Shallow-fakes have been around for quite awhile
Dougio
Polar bear on Lake Jefferson, Minnesota
Caught on a date with Laura Bush
It seems like the general public has finally awakened to the fact that not all you read or see on social media is real. After 25 years plus of hammering the importance of information literacy to our students (and staff), will the warnings voiced by school library and technology leaders finally be heeded?
It’s taken pop culture star Taylor Swift becoming the victim of deep-fake pornographic images posted to X to create an outcry. Despite the outright lies and fabrications by politicians and their followers, we as a society seem to be complacent about the sewage that floats about in our social networking feeds. Until now when poor Taylor is being targeted by image prevarication.

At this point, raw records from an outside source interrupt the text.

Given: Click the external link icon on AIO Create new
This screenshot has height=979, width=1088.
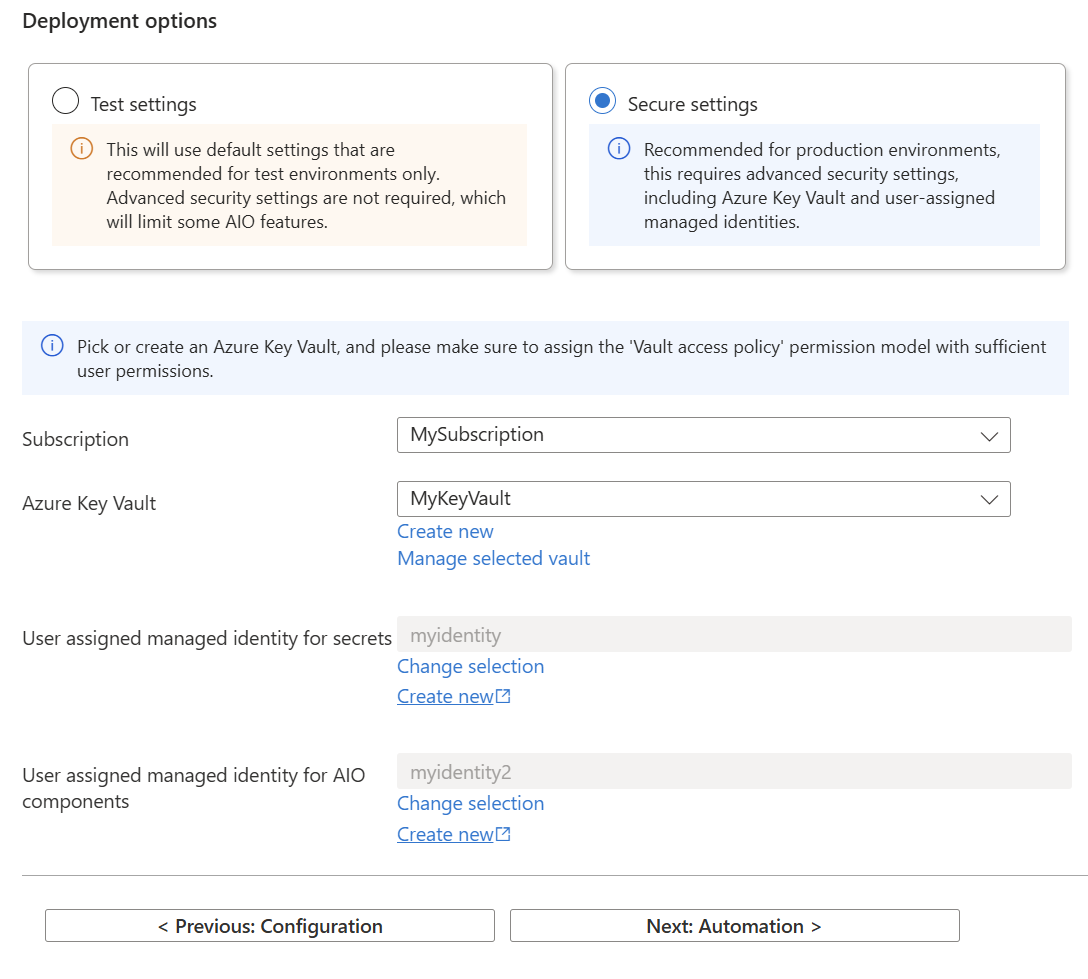Looking at the screenshot, I should pyautogui.click(x=505, y=832).
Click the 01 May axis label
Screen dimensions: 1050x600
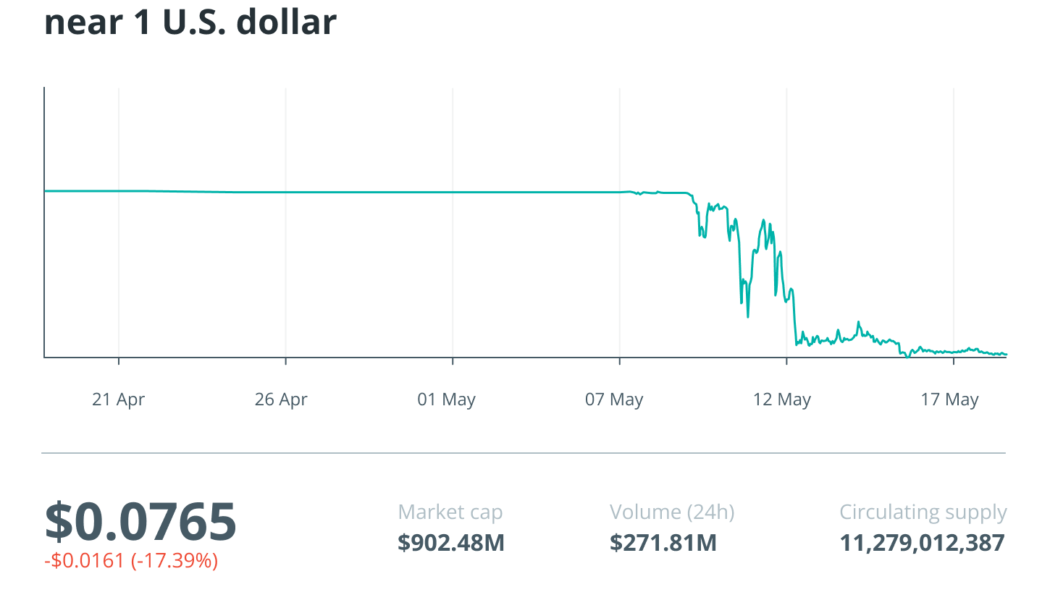(x=447, y=400)
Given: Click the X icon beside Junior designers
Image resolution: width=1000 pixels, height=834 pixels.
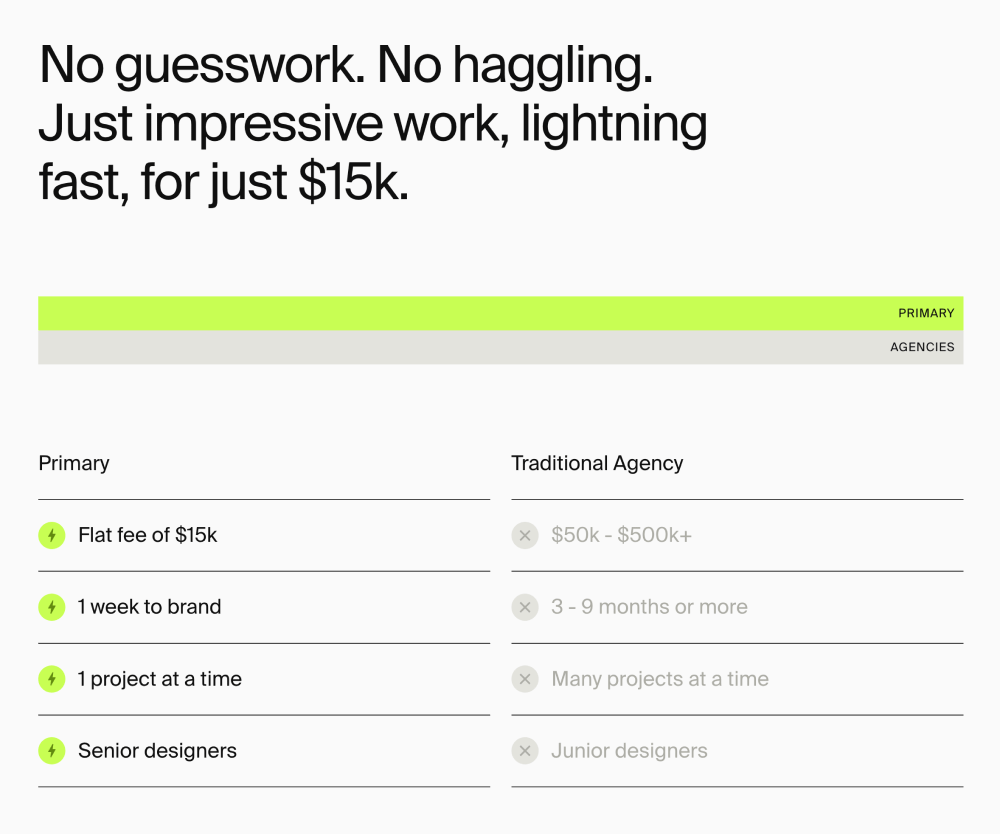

The images above were ones I used in my slideshows when giving talks on the importance of verifying the information one found on the internet. Most often, the images were accompanied by the laughs they were intended to evoke. (I always believe humor was more effective when trying to make a point.)
The images were, of course, created prior to the now available deep-fake AI tools now available and don’t take a very expert eye to see that my (much younger) face was pasted on to existing photographs. And while the lake in the picture was just outside my backdoor, the polar bear was a stock photo image. To the best of my knowledge, Minnesota has not yet experienced an influx of polar bears on our lakes.
I do hope the Swifties have more success in combating the naive acceptance of the validity of junk posted on X and other social media than I did in all my years of giving talks and writing articles like Survival Skills for the Information Jungle. Let’s hope they demand some policing of these popular platforms, strengthen their own critical abilities, and don’t simply “shake it off.”